=== CONSIGNE ===
Recopiez intégralement la trame de l'intervention d'Yvan Lemaitre, sans rien y changer.

Trame de l’intervention d’Yvan Lemaitre
Je voudrais remercier les camarades de Révolution permanente pour leur invitation à leur Université d’été et cela d’autant que les discussions au sein du mouvement révolutionnaire sont inexistantes ou, quand elles ont lieu, visent essentiellement à démontrer toutes les erreurs de l’autre pour justifier les existences séparées voire rivales et concurrentes fort peu démocratiques dans leur vie interne et peu avares en proclamation « communiste révolutionnaire ».
Ces rapports sont fondamentalement sectaires au sens où les discussions ne visent pas à formuler les points d’accord et les points de désaccord pour définir ce qui rassemble afin d’agir ensemble, ce qui fait divergence et comment ou pas le surmonter mais visent à démontrer qu’il n’y a rien à faire ensemble au regard de positionnements idéologiques dont l’absence d’influence réelle dans la lutte de classe rend la vérification dans la pratique impossible.
Nous pensons pour notre part qu’il est nécessaire de construire d’autres rapports démocratiques fondés sur la transparence des raisonnements, des idées et la confiance, le respect des engagements réciproques, en nous considérant comme des militants d’un même parti à construire.

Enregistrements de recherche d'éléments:
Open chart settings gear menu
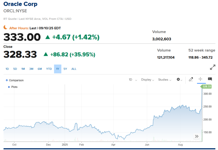Screen dimensions: 218x150 pyautogui.click(x=178, y=80)
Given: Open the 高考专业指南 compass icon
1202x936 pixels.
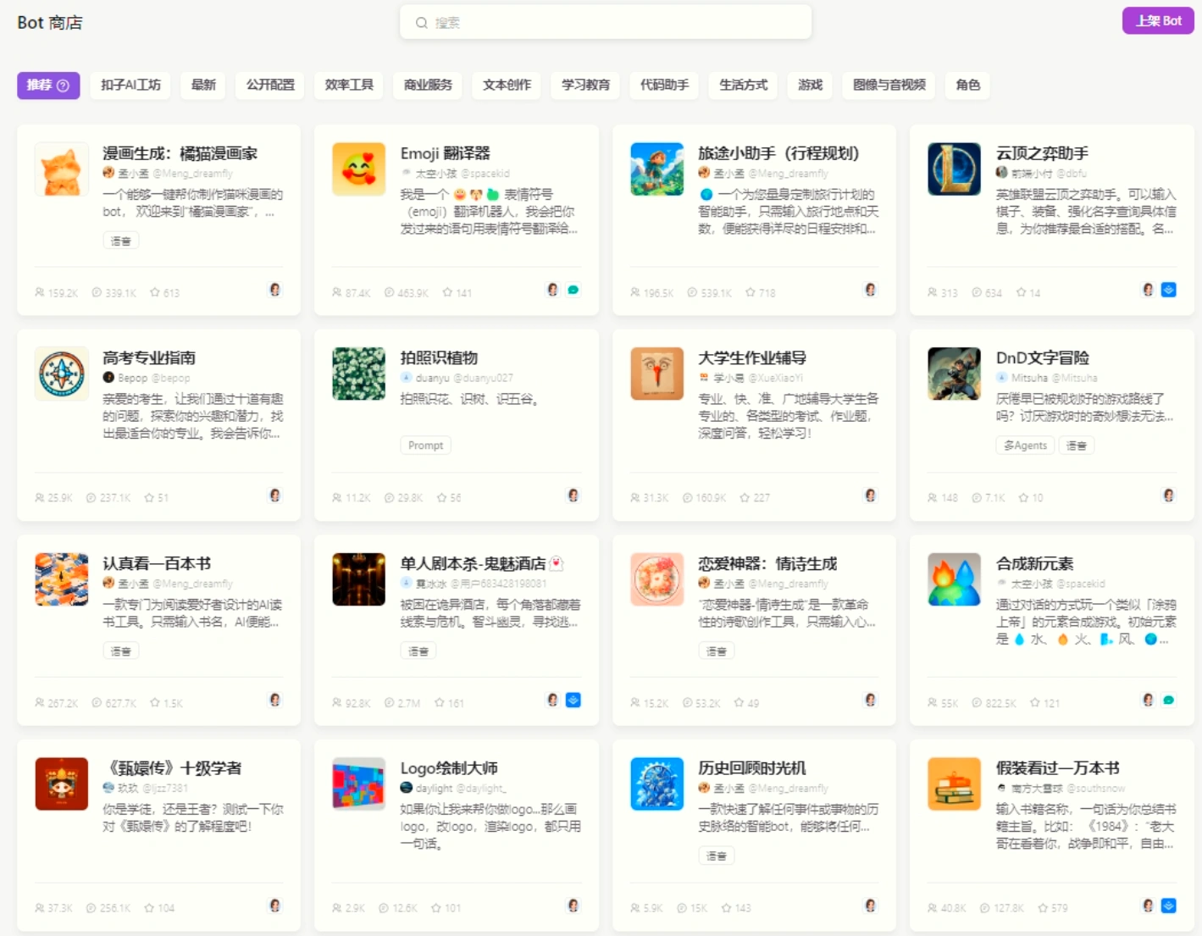Looking at the screenshot, I should 62,374.
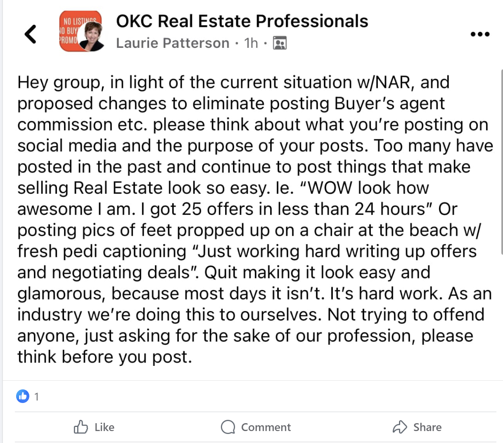Click the "Just working hard writing up offers" quote
This screenshot has width=503, height=443.
(337, 251)
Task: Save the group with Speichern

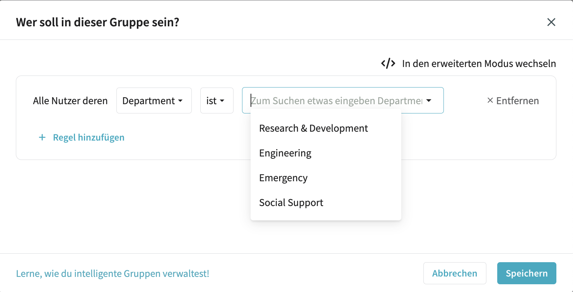Action: [x=527, y=273]
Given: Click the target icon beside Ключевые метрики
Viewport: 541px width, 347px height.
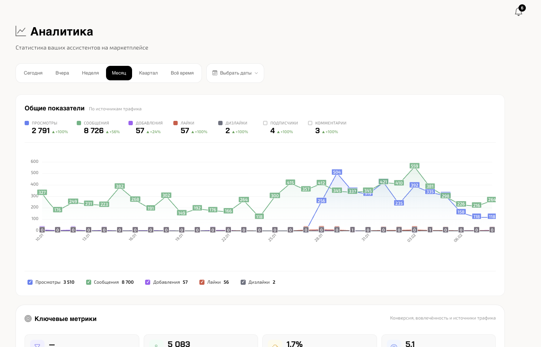Looking at the screenshot, I should pos(28,319).
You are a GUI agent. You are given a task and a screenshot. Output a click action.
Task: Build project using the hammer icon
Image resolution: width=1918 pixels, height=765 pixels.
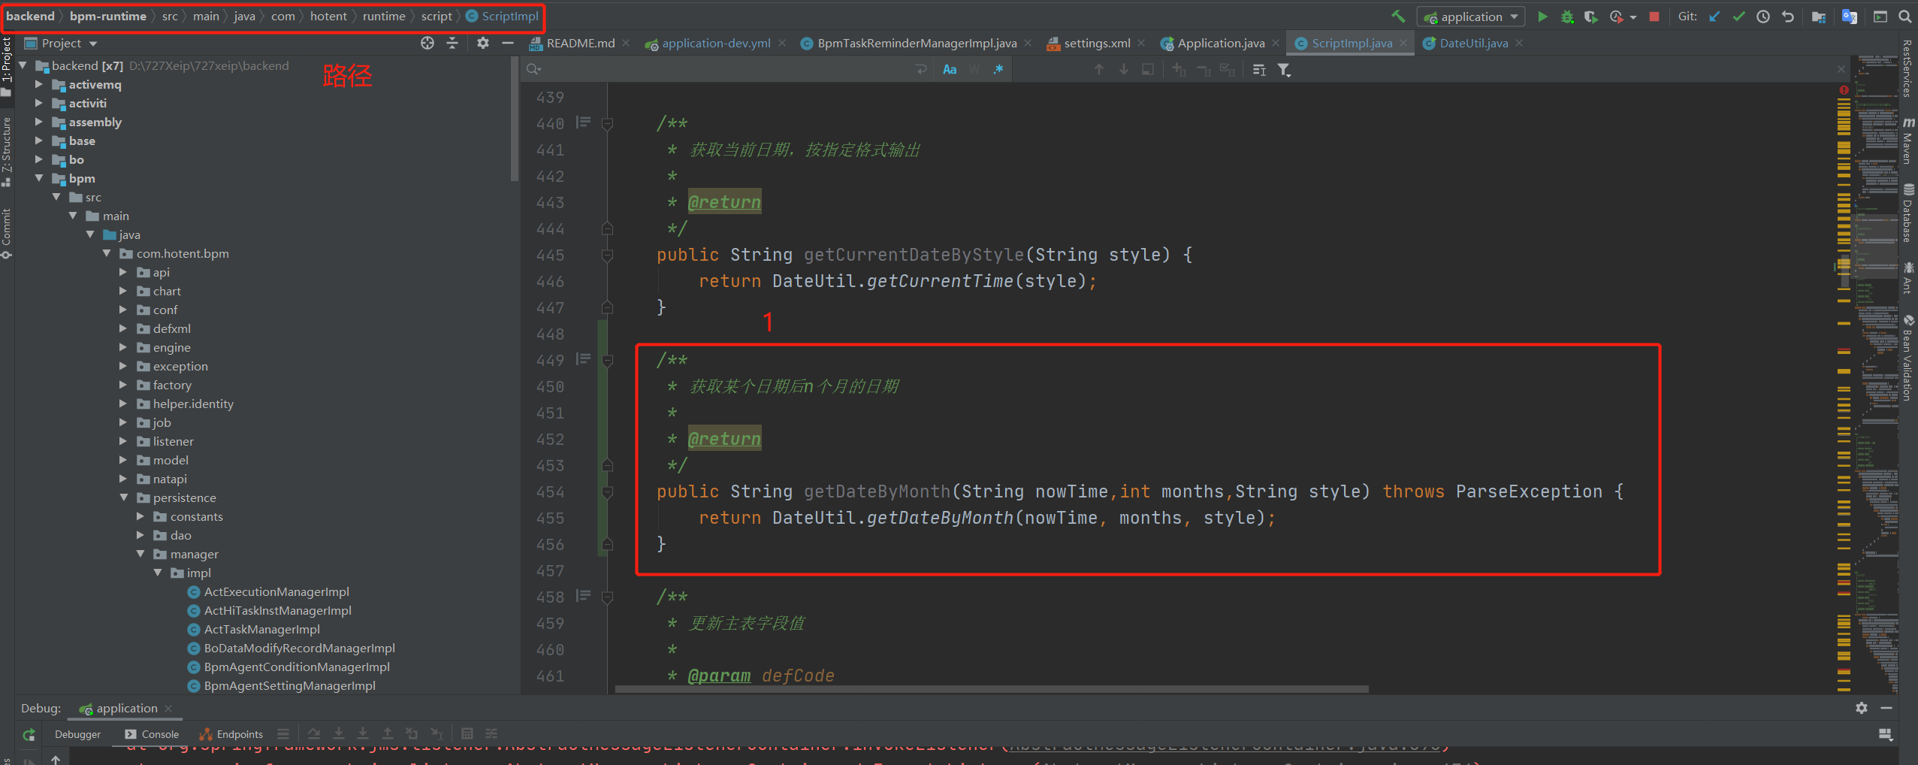tap(1397, 17)
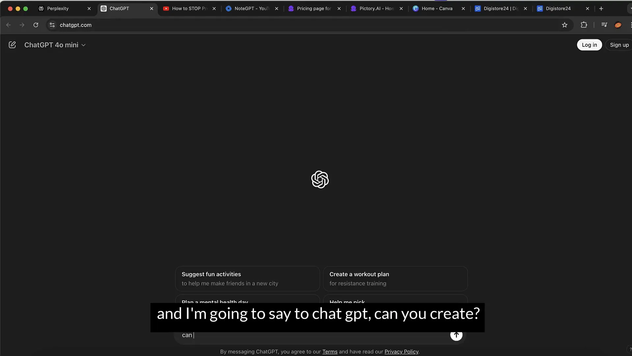The height and width of the screenshot is (356, 632).
Task: Click the bookmark/save page icon
Action: coord(564,25)
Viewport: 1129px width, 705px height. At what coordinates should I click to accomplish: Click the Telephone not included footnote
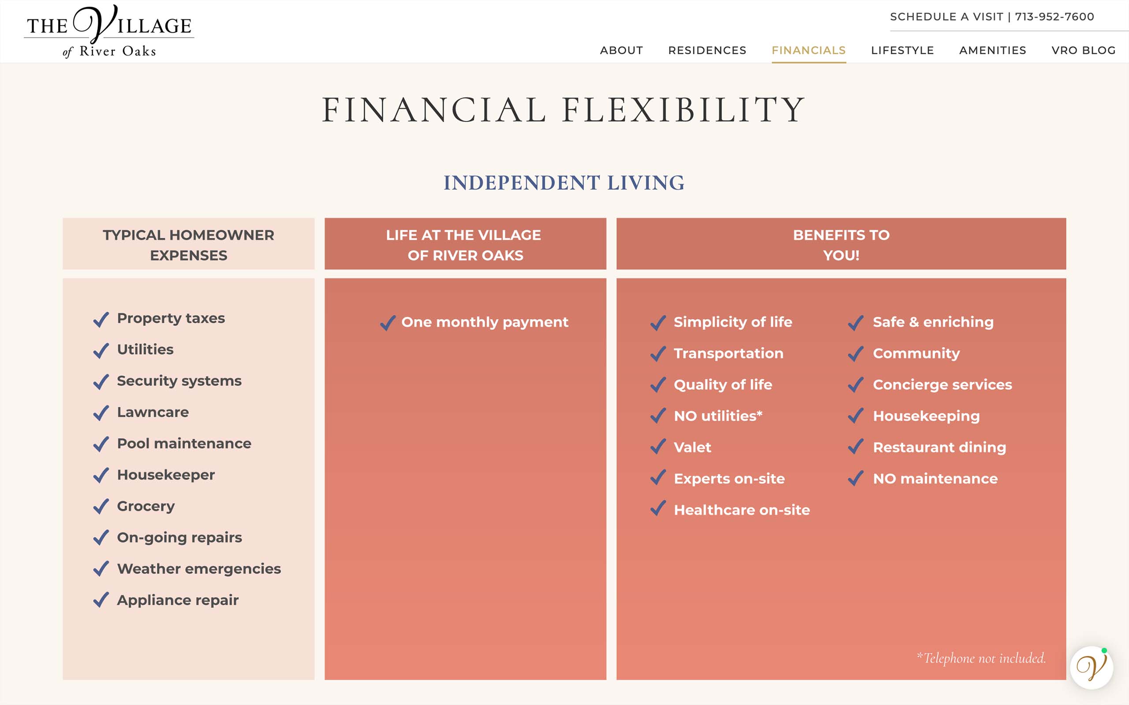(981, 658)
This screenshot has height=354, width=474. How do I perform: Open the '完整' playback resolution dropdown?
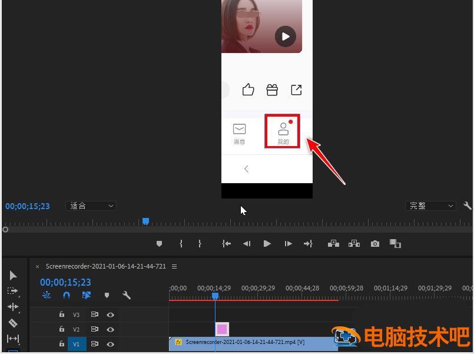coord(431,206)
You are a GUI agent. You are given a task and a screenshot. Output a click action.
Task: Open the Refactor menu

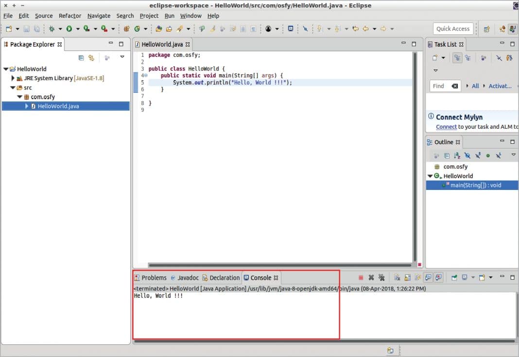69,16

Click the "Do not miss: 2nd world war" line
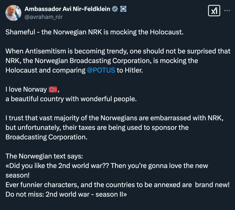pos(66,194)
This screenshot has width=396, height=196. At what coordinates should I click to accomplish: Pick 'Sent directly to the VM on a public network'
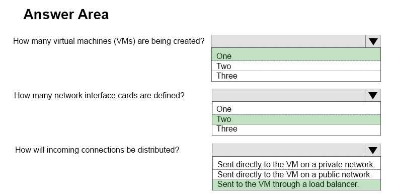296,174
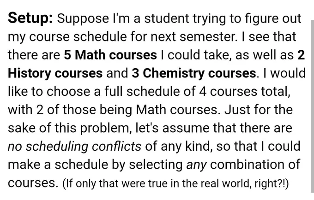This screenshot has width=314, height=200.
Task: Click the word "semester."
Action: click(208, 37)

=== RÉPONSE RÉDIGÉE ===
Trame de l’intervention d’Yvan Lemaitre
Je voudrais remercier les camarades de Révolution permanente pour leur invitation à leur Université d’été et cela d’autant que les discussions au sein du mouvement révolutionnaire sont inexistantes ou, quand elles ont lieu, visent essentiellement à démontrer toutes les erreurs de l’autre pour justifier les existences séparées voire rivales et concurrentes fort peu démocratiques dans leur vie interne et peu avares en proclamation « communiste révolutionnaire ».
Ces rapports sont fondamentalement sectaires au sens où les discussions ne visent pas à formuler les points d’accord et les points de désaccord pour définir ce qui rassemble afin d’agir ensemble, ce qui fait divergence et comment ou pas le surmonter mais visent à démontrer qu’il n’y a rien à faire ensemble au regard de positionnements idéologiques dont l’absence d’influence réelle dans la lutte de classe rend la vérification dans la pratique impossible.
Nous pensons pour notre part qu’il est nécessaire de construire d’autres rapports démocratiques fondés sur la transparence des raisonnements, des idées et la confiance, le respect des engagements réciproques, en nous considérant comme des militants d’un même parti à construire.